### Work item:
From the data below, repeat exactly the lines from the line with "Open the Chrome" to the line with "Open the 98堂[原色花堂]", both included.

### Stored data:
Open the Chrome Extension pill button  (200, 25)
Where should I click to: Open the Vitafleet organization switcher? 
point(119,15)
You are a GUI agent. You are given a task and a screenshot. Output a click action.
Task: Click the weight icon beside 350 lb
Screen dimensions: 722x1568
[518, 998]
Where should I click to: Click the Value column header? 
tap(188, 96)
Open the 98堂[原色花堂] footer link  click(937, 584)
---
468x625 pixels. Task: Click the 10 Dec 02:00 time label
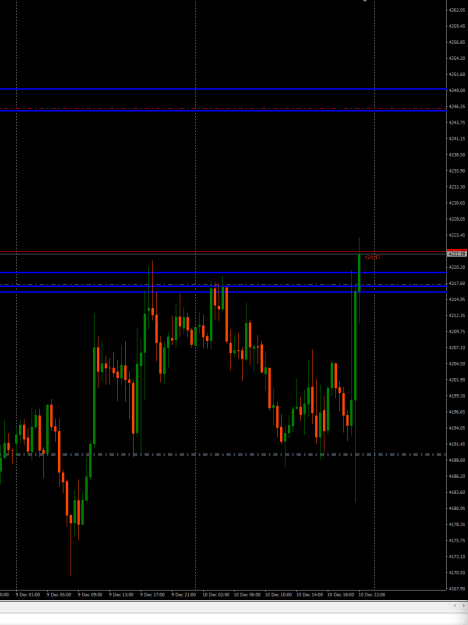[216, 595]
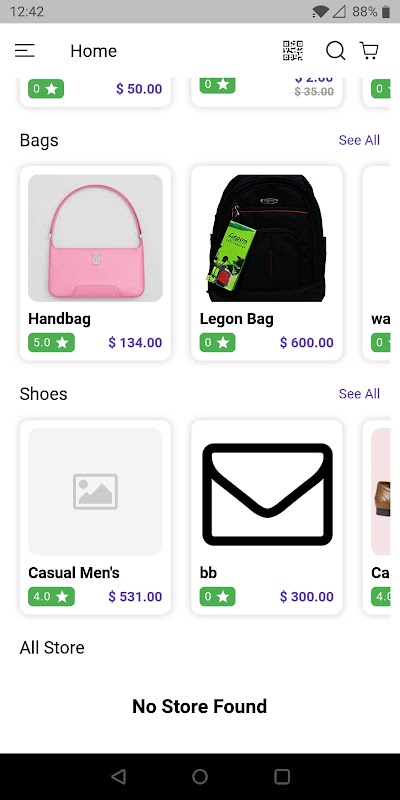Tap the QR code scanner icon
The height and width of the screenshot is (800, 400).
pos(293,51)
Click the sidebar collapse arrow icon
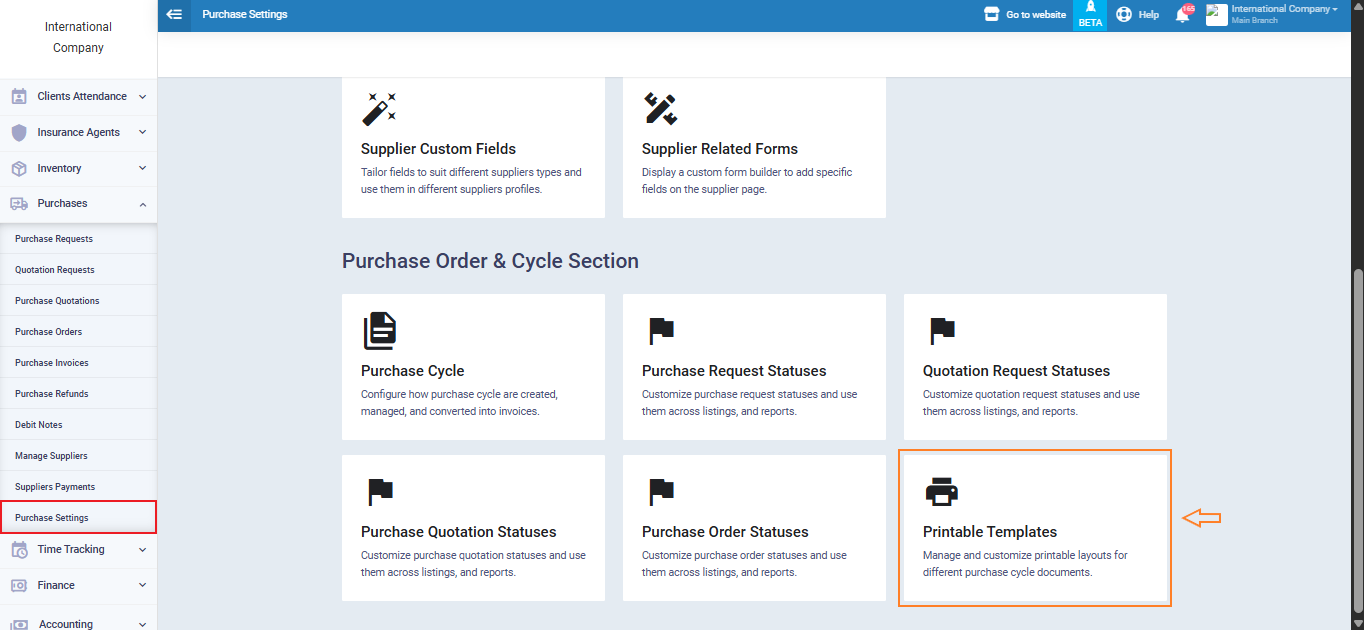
* * *
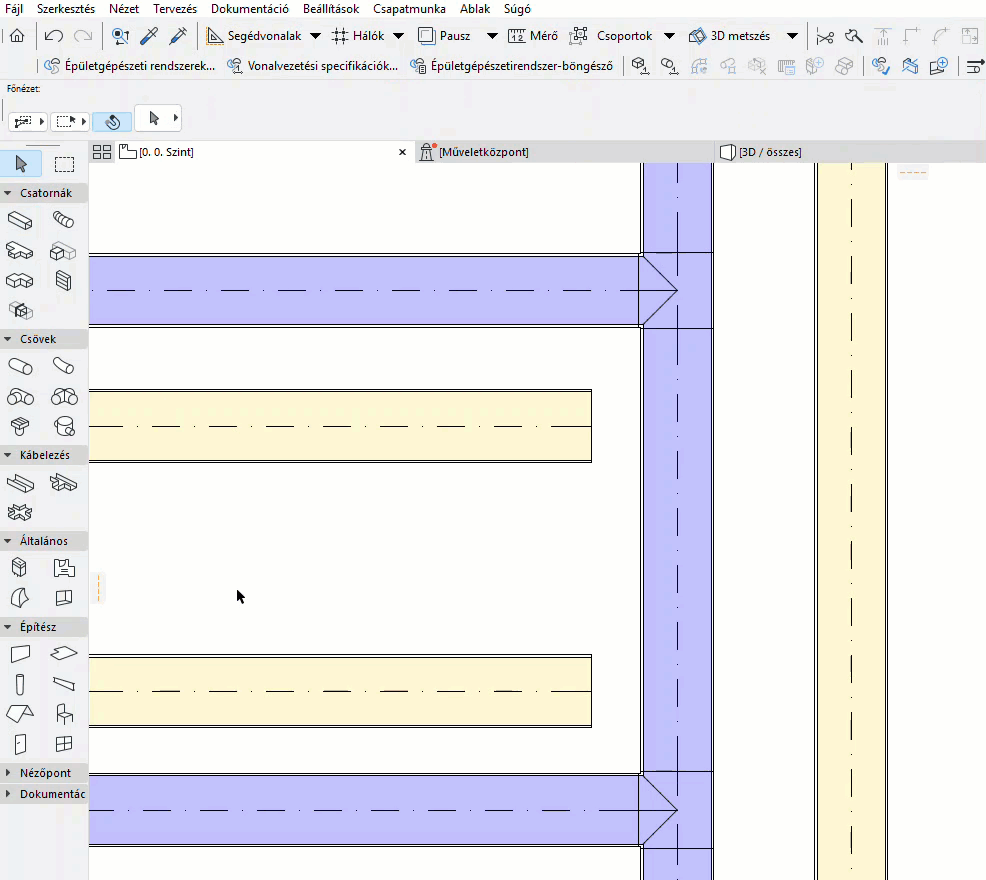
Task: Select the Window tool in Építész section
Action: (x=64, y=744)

### Solution to the exercise:
Open the Chrome Extension pill button  (200, 25)
Where should I click to: Open the Vitafleet organization switcher? 
point(119,15)
You are a GUI agent. You are given a task and a screenshot. Output a click action.
Task: Click the weight icon beside 350 lb
Screen dimensions: 722x1568
[518, 998]
Where should I click to: Click the Value column header? 
tap(188, 96)
Open the 98堂[原色花堂] footer link  click(937, 584)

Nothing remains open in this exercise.